Le dernier livre de Jacques Chessex est-il vraiment un roman ? Il fait plutôt penser à la reconstitution minutieuse d'un crime inimaginable, commis par des fanatiques ordinaires, adeptes d'une
idéologie luciférienne. Car les personnages portent leurs noms exacts. Les faits sont également exacts. Le romancier a seulement restitué l'atmosphère de l'époque telle qu'il l'a lui-même
vécue. Il a seulement décrit les personnages et réécrit leurs dialogues avec cette sobriété incisive, qui est l'aboutissement de son écriture à près de soixante-quinze ans
d'âge.
La balance entre la fiction et la réalité penche indéniablement du côté de cette dernière. Et la réalité, c'est celle du Mal, qui surgit où on pourrait l'attendre le moins. Le
maître-penseur des criminels nazis de cette histoire sordide n'est-il pas un pasteur, c'est-à-dire un homme de Dieu ? Aussi ce livre apparaît-il comme une manière d'exorciser le passé. Au
contraire des Bienveillantes de Littell - dont je n'ai pas réussi pour le moment à dépasser les 300 premières pages - Chessex a choisi de voir les choses du côté de la
victime, plutôt que du bourreau. Et le fait est que, le talent de l'écrivain aidant, le choc qui en résulte, comme tout choc véritable, n'a pas besoin de la durée d'un pavé pour vous
ébranler profondément.
Même les deux passages où Chessex stigmatise La Ligue Vaudoise (voir ici et ici ) des années sombres ne sont-ils pas une façon d'exorciser le temps où il était édité par les Cahiers de la Renaissance
Vaudoise ( ici ), dirigés par Bertil Galland, alors protégé de Marcel Regamey ? Comme je me plais à le répéter :
rien n'est simple. Non seulement Portraits des Vaudois, et Carabas, ont été édités, en 1969 et 1971, par la maison d'édition de La Ligue Vaudoise, mais également
Reste avec nous, en 1967, évoqué par Isabelle Falconnier, où Chessex parle déjà de ce crime de 1942...
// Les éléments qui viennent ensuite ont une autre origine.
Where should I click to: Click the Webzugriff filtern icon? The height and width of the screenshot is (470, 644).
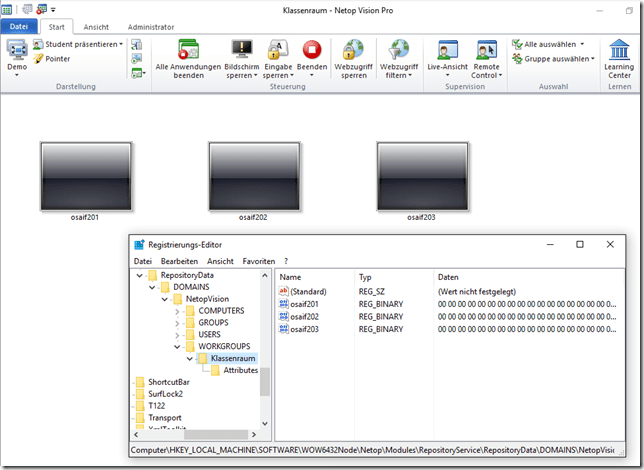coord(399,49)
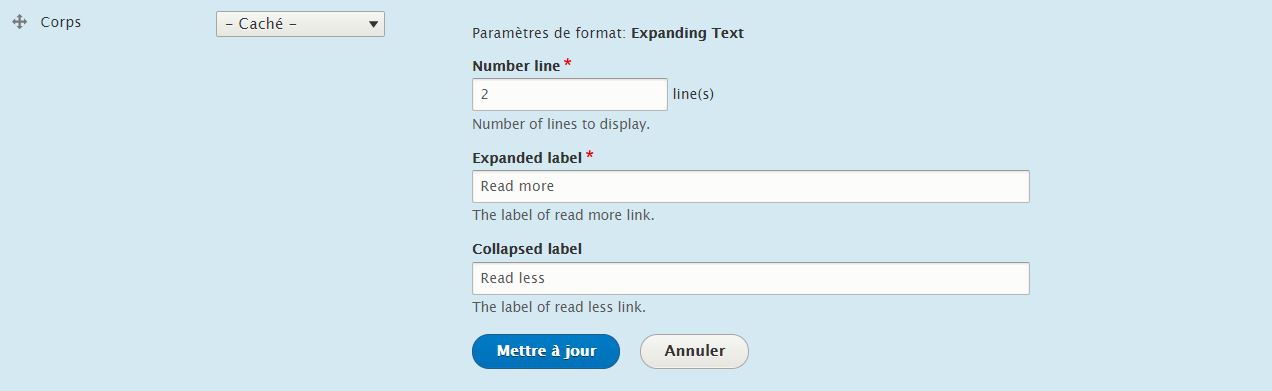Screen dimensions: 1272x391
Task: Click the Paramètres de format heading
Action: pyautogui.click(x=549, y=33)
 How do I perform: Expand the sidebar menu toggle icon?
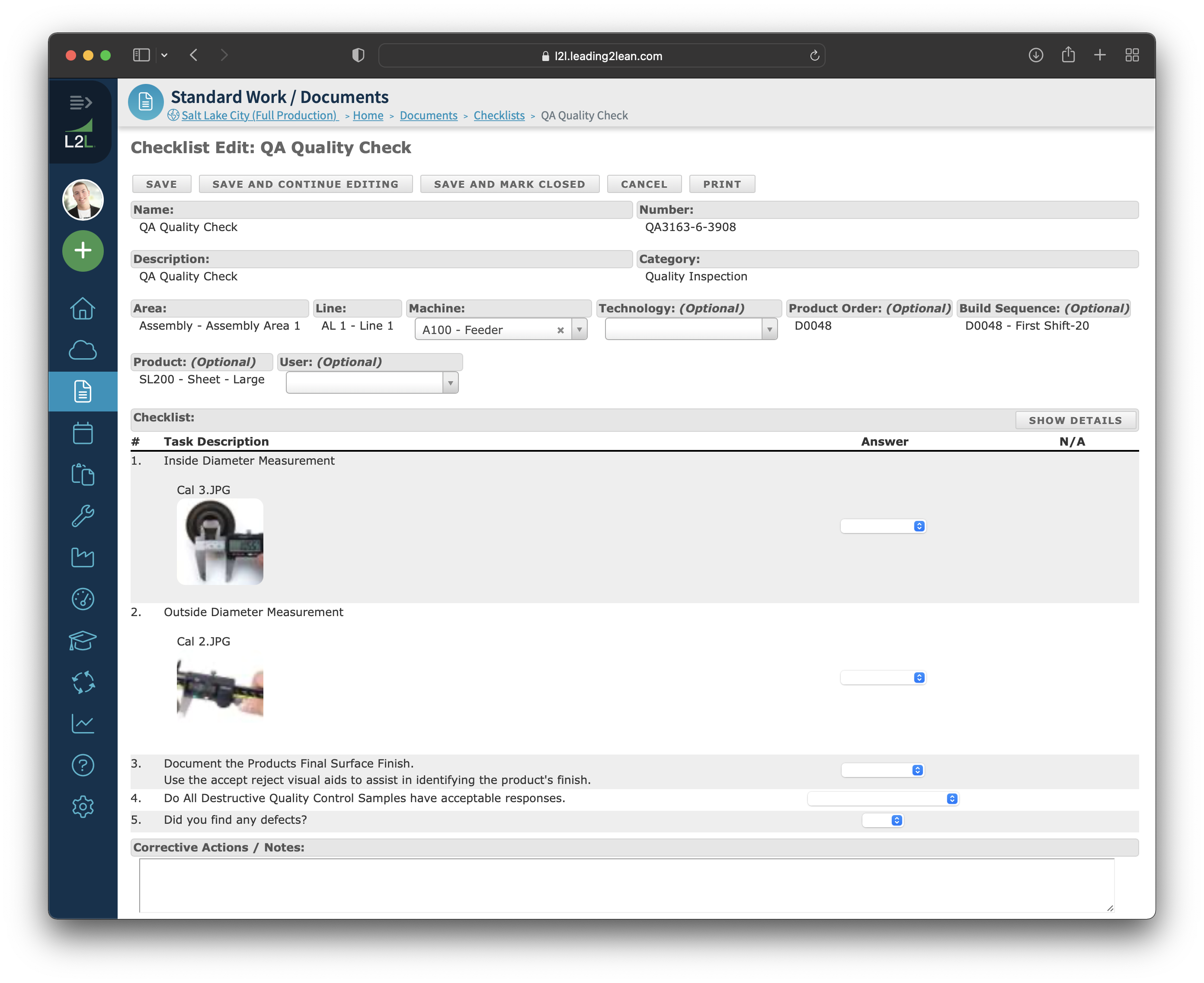pos(80,103)
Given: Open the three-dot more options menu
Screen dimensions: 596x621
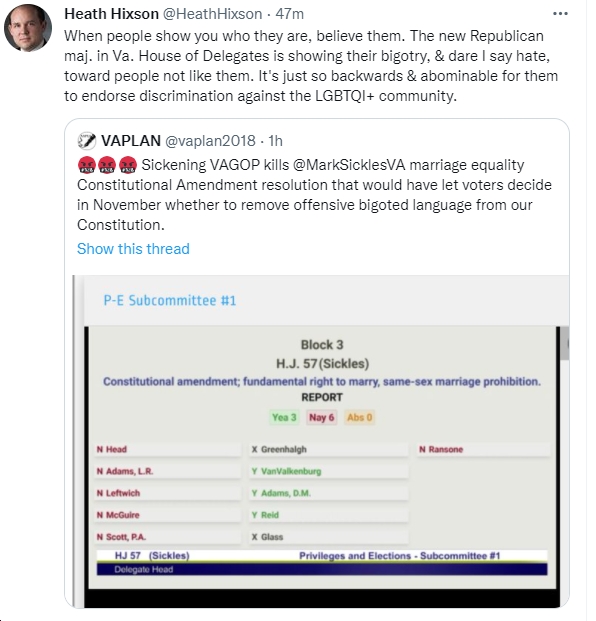Looking at the screenshot, I should 560,14.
Le livre se termine par ces phrases qui ne peuvent que toucher le chrétien que je suis : "Tout est plaie. Tout est Golgotha. Et la rédemption est si loin. Mais y a-t-il une résurrection ? Pitié,
Dieu par la rose du ventre ouvert. Pitié par la couronne d'épines et les barbelés des camps. Aie pitié, Seigneur, de nos crimes. Seigneur, aie pitié de nous".